DiMino is hesitant to do that, fearful of offending and repelling some customers who may see the information as partisan slam. “I don’t want to turn my business into a political company,” he says. “If that means I raise my prices and don’t say anything, maybe I have to do that. If I have to tell people, ‘Listen everybody, I had to raise prices because of the Trump tax, I think some people will be turned off.”
3. Make or import products from elsewhere
Diversifying or altering your supply chain is not just a smart coping tactic during this trade war—but also a way to bolster your business for future ones, Beckmann says.
“Tariffs and quotas can have the effect of eliminating sources,” he explains. “Be proactive in working with substitute products that still meet quality-control standards. Do not wait for tariffs or quotas, but actively source and qualify these potential vendors as part of your regular job duties.”
Litty Mathew, owner of Los Angeles-based Greenbar Distillery, is considering just that. In 2018, Mathew bought nearly 150,000 customized glass bottles from a factory in China for the company’s organic spirits brand for 48 cents per piece. The recently increased tariffs, she says, will raise the import duty from about 5 cents to about 12 cents.
To counteract the issue, Mathew is considering relocating production of the bottles, made of special European glass, to Mexico. “It’s closer, so it’s not necessarily a bad thing for us,” Mathew says. “It’s just that now, with the tariffs in China, the pricing is going to be more competitive.”
But it’s not an easy or quick process, according to Dunkelberg: “The problem with small firms is that the employees wear many hats. It’s going to be more difficult for the little guys to find alternative suppliers.”
And unfortunately, this may not even be an option for some. DiMino sells a product that relies on a process of transforming bamboo into a cotton-blended fabric that he says is only done in China. “I couldn’t, even if I wanted to, make my shirts in the United States,” he says. “I’ve looked. There are no companies in the United States who process bamboo in clothing.”
4. Eat the increase and wait it out
Perhaps the roughest part of any trade conflict is that it introduces a new expense that entrepreneurs can’t control and that may persist for years or vanish by next week.
In central Kansas, for instance, Neal Beam’s fifth-generation family farm was already struggling because the US tariff increases in 2018 led China to retaliate with increased duties on soybeans. That seemed to be the worst of it, but then in late May 2019, China announced a halt on the purchase of American soybeans altogether in retaliation for the most recent White House action.
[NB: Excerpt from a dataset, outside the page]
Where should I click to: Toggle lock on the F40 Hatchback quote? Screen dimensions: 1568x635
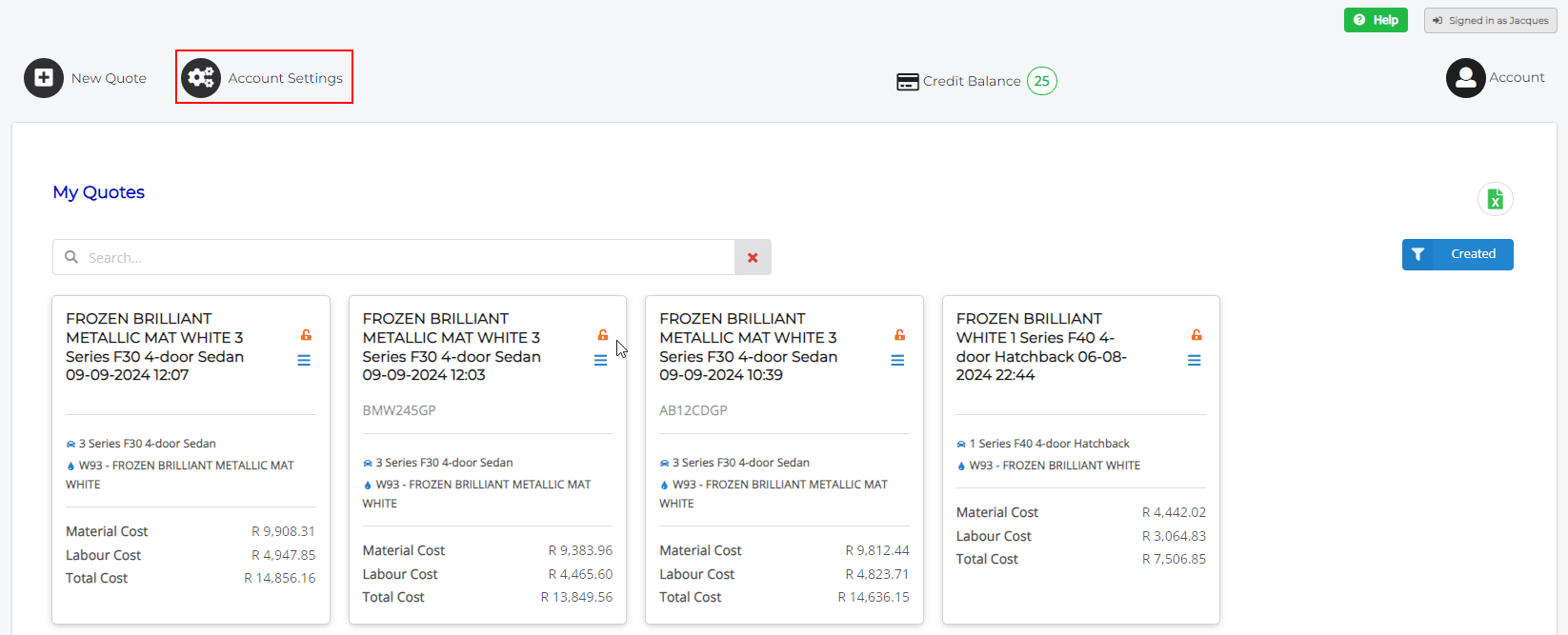coord(1196,335)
“Things are already tighter than a tick, and now it’s about to get even worse,” Beam says. “It’s frustrating when a commodity you raise is affected because of a political position on rural trade.”
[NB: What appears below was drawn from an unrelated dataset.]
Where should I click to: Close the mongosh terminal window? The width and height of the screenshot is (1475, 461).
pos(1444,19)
With the 2020 election year looming, many believe Trump will find a way to resolve the standoff with China. But either way, trade disputes are tough to plan for.
“Best case scenario, this is a lot of ruffling feathers and we eventually work it out and everything’s OK,” Ballard says. “The worst-case scenario is devastating. So small business owners must decide whether they can take a hit to their profits and weather it for a year or two until it gets worked out.”
The majority of small business owners in the US actually don’t expect the tariffs to affect them, according to a Bank of America survey in May 2019. Almost 60% of the 1,504 small businesses surveyed said they don’t expect any impact, and only 43% named “trade tariffs and policy” as a top concern. Health care costs, the political environment, interest rates, the stock market, consumer spending, and the strength of the dollar all outranked the trade war issue.
Still, for those caught up in it, it’s a frustrating conundrum with little upside. That said, DiMino did offer one silver lining to look forward to: “It is my belief that these tariffs will stay for a while, but if it ever lessens and goes away, it is a reason to lower prices. That’ll be nice.”